Un anno di celebrazioni e eventi per gli 800 anni del transito di San Francesco

Si è ufficialmente aperto il Centenario della morte di San Francesco. Grande festa dunque non solo in Umbria, in Italia, ma in ogni parte. Dalla Cappella del Transito ad Assisi, luogo degli ultimi istanti terreni di Francesco, inizia così un tempo di grazia per la Chiesa e per il mondo.

Tanti gli eventi in programma per questo 2026 che da sabato 10 gennaio 2026 alla Porziuncola di Assisi ha preso il via. Un tempo di grazia ecclesiale che, come ha sottolineato Fra Massimo Travascio OFM, Custode della Porziuncola nel suo saluto iniziale, che invita la Chiesa intera a tornare alle sorgenti della testimonianza francescana, là dove la vita di Francesco si è compiuta nella piena conformità a Cristo povero e crocifisso e dove Francesco ha consegnato alla Chiesa un’eredità di pace, riconciliazione e canto.

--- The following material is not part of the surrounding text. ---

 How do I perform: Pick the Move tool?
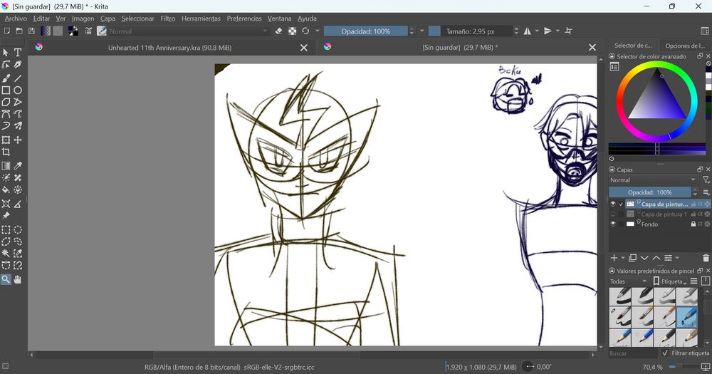(x=18, y=140)

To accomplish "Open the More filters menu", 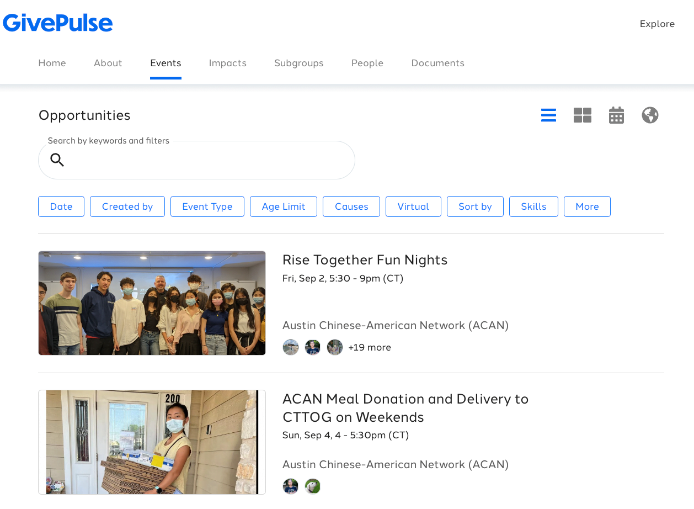I will click(x=587, y=206).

Cuore pulsante del rito è stato il cammino unitario delle sei grandi famiglie francescane, che hanno trovato in questa celebrazione “una voce sola e un passo comune”.

Al termine della celebrazione è stata letta la Lettera che Papa Leone XIV ha voluto indirizzare alla Famiglia francescana e alla Chiesa tutta per l’apertura del Centenario del Transito di san Francesco, “segno della partecipazione del Santo Padre a questo evento di rilevanza universale e della sua vicinanza spirituale al cammino che da Assisi si apre per l’intera comunità ecclesiale”.

Per l’occasione nella Basilica è stato esposto il più antico dipinto raffigurante san Francesco di Assisi, conservato presso il Museo della Porziuncola: opera del cosiddetto Maestro di San Francesco (metà del XIII secolo), raffigura il Santo con le stigmate chiaramente visibili, espressione della sua piena e definitiva conformatio Christi.

È stato inoltre annunciata una grande novità: il Decreto della Penitenzieria Apostolica con cui, “nell’ottavo centenario della morte di San Francesco d’Assisi, si indice uno speciale Anno giubilare con annesse indulgenze plenarie”. Rivediamolo nel dettaglio: “Dal 10 gennaio 2026, in concomitanza con la chiusura del Giubileo Ordinario, fino al 10 gennaio 2027, sia indetto uno speciale Anno di San Francesco”, durante il quale i fedeli potranno ottenere l’indulgenza plenaria “alle consuete condizioni (confessione sacramentale, comunione eucaristica e preghiera secondo le intenzioni del Santo Padre)”, visitando in forma di pellegrinaggio chiese e santuari francescani e unendosi spiritualmente al cammino della Famiglia francescana in questo tempo di grazia.